TASK DESCRIPTION
Pick out and copy every line of the material below that contains the string "info". Case counts, so match capital and lowercase letters precisely.

DATA RECORDS
::::::

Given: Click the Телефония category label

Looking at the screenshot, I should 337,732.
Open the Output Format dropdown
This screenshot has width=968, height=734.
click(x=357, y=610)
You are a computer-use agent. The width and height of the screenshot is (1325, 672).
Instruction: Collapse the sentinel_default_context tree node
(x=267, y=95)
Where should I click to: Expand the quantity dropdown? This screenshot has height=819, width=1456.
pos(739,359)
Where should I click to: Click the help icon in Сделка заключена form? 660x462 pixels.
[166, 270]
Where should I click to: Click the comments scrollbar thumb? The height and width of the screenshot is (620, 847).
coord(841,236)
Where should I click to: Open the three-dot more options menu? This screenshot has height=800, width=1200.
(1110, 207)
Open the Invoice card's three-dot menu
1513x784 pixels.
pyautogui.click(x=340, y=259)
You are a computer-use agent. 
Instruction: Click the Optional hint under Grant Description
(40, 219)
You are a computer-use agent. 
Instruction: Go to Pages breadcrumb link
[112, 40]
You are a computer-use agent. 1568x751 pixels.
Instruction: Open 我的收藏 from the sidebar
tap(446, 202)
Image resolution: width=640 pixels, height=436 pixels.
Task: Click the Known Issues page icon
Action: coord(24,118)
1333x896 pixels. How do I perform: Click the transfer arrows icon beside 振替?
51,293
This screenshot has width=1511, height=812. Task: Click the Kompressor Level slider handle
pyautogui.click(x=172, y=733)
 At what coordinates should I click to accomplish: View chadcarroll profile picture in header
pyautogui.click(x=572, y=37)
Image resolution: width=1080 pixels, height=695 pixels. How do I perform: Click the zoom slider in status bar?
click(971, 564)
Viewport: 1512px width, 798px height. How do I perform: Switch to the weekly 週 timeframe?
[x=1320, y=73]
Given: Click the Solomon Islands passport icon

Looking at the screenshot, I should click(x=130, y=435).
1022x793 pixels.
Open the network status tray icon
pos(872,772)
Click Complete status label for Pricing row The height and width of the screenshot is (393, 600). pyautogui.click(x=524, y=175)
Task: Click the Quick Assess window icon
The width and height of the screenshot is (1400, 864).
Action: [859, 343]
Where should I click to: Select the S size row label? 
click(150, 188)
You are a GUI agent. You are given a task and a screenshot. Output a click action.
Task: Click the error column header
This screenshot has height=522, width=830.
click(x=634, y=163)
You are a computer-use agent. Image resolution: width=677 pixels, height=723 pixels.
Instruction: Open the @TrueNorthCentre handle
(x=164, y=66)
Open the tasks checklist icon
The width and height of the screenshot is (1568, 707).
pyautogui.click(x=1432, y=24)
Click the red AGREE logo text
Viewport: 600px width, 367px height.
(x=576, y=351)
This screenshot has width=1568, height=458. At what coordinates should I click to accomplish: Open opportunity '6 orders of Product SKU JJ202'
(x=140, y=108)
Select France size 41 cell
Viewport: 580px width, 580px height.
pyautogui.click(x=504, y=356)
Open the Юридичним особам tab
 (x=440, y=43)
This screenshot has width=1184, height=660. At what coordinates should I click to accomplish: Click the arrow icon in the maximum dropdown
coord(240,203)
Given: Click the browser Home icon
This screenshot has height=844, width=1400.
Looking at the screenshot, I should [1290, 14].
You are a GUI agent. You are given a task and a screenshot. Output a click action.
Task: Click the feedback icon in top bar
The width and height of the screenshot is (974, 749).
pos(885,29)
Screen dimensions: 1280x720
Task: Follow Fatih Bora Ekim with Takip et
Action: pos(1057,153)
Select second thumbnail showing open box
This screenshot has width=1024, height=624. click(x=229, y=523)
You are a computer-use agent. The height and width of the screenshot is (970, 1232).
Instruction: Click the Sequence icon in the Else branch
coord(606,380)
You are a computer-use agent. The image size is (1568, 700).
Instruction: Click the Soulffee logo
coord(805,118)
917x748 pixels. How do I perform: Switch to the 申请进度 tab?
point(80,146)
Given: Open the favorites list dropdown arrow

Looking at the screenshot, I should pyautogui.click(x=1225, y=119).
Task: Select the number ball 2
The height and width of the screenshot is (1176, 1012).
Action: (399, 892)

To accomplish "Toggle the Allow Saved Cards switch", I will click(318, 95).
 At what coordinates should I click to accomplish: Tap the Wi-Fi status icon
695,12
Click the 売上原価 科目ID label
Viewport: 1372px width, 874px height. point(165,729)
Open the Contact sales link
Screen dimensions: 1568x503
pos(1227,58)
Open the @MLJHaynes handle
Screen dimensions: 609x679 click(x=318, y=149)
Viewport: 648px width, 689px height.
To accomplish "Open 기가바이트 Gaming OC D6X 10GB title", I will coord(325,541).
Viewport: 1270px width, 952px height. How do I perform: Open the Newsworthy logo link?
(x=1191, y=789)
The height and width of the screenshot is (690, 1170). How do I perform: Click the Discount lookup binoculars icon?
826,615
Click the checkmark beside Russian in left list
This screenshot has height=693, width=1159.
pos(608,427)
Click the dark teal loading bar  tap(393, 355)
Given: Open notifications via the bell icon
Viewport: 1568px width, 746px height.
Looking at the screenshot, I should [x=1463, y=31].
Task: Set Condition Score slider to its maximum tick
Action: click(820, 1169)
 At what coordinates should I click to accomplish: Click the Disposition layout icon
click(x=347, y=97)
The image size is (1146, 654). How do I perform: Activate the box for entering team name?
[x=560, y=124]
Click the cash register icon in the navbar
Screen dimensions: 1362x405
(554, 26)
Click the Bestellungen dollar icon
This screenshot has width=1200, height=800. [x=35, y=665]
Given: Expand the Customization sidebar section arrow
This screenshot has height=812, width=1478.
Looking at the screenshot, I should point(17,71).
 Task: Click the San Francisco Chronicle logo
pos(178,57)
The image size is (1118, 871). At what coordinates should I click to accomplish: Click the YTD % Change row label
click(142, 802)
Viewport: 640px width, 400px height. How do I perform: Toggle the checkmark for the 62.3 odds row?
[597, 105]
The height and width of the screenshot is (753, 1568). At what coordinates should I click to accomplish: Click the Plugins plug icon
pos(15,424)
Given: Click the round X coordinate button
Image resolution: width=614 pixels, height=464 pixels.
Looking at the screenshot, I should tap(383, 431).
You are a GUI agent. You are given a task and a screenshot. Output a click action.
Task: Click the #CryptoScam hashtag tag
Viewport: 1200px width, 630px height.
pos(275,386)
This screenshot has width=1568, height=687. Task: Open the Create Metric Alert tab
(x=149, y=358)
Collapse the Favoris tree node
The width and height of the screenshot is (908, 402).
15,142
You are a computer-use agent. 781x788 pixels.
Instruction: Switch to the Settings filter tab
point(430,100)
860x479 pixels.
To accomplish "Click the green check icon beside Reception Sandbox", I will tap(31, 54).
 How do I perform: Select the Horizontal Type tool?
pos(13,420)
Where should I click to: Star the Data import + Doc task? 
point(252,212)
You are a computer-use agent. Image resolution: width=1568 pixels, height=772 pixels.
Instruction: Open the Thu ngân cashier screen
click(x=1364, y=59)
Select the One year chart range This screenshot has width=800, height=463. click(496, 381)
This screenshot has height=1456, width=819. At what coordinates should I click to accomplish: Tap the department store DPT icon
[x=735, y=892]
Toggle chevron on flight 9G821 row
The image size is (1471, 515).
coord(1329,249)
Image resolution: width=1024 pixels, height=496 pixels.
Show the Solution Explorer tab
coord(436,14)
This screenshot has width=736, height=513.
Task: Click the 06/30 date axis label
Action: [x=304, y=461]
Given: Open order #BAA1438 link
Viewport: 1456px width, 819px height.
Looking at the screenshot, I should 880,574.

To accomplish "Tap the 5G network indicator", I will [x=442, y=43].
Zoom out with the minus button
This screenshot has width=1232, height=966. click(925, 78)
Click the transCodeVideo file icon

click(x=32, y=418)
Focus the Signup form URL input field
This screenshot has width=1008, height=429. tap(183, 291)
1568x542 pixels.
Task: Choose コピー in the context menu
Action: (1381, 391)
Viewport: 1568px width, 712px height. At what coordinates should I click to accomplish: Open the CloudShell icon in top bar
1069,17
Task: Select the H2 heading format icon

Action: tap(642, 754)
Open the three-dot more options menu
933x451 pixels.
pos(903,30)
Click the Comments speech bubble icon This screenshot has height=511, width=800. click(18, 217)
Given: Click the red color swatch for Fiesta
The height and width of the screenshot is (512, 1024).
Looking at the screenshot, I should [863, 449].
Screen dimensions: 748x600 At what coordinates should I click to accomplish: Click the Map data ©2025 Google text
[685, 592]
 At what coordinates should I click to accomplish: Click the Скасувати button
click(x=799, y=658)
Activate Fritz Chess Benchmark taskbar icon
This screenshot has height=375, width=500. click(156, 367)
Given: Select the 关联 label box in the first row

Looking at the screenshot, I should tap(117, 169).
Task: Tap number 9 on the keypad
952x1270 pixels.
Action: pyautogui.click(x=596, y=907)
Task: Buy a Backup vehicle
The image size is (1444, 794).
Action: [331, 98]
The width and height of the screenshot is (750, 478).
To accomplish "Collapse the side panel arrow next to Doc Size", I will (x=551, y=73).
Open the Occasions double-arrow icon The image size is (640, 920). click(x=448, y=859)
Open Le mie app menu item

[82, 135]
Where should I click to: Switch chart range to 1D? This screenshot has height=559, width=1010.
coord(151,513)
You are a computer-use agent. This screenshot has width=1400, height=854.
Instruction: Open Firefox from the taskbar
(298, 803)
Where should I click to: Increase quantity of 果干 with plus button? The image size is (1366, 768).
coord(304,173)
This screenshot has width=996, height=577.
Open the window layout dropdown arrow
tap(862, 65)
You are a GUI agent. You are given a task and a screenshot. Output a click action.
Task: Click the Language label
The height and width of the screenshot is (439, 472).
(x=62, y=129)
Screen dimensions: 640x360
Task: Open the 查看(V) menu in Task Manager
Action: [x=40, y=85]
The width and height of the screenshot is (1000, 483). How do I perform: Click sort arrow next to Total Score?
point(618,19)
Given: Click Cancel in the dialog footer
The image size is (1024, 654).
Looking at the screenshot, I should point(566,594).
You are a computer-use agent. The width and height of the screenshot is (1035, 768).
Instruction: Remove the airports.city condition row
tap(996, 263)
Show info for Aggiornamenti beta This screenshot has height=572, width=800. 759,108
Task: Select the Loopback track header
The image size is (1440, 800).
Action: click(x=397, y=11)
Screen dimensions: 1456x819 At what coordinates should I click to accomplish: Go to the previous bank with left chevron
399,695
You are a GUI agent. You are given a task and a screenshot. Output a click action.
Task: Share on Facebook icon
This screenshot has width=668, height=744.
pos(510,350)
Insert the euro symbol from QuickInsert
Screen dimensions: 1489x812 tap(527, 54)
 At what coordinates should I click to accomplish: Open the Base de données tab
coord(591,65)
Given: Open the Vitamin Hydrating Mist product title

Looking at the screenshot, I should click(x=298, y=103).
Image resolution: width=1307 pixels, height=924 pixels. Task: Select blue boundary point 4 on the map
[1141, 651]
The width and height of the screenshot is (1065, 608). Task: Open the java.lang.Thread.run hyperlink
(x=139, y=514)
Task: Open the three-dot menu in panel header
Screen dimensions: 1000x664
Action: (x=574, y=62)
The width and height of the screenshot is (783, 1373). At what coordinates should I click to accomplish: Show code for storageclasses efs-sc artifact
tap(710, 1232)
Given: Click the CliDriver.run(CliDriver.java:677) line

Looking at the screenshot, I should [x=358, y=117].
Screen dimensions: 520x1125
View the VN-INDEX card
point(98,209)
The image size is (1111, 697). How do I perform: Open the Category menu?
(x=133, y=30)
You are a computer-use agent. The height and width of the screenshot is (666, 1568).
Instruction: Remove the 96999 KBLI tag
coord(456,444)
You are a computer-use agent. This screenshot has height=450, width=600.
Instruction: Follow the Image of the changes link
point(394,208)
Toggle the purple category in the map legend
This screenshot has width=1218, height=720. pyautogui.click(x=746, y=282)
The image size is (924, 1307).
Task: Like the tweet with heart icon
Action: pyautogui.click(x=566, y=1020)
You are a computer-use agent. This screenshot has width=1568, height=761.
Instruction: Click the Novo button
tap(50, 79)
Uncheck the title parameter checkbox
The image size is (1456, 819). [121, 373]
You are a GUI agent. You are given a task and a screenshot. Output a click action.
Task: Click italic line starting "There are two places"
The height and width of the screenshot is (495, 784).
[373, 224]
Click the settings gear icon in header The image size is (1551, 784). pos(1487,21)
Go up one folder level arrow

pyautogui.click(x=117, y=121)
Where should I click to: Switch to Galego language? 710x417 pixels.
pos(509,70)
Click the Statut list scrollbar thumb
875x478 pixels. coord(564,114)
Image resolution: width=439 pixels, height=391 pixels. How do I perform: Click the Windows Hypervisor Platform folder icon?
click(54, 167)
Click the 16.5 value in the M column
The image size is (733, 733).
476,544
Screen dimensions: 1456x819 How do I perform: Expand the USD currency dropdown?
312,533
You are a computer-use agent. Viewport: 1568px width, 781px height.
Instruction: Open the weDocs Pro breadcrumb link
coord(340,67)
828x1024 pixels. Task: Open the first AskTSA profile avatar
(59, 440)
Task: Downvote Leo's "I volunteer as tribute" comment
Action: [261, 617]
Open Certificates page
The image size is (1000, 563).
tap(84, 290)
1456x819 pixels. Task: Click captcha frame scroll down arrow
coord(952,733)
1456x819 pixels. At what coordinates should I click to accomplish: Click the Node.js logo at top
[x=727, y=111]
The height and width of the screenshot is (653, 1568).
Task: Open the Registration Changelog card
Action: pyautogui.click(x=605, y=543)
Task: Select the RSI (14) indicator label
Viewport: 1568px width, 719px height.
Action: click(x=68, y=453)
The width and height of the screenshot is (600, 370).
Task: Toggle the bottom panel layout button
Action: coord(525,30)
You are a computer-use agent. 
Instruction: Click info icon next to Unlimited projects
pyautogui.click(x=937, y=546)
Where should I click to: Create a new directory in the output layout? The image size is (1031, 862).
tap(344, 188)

::::::

COMPLETE ANSWER
Show info for Aggiornamenti beta This screenshot has height=572, width=800. 759,108
Instruction: Click info icon next to Unlimited projects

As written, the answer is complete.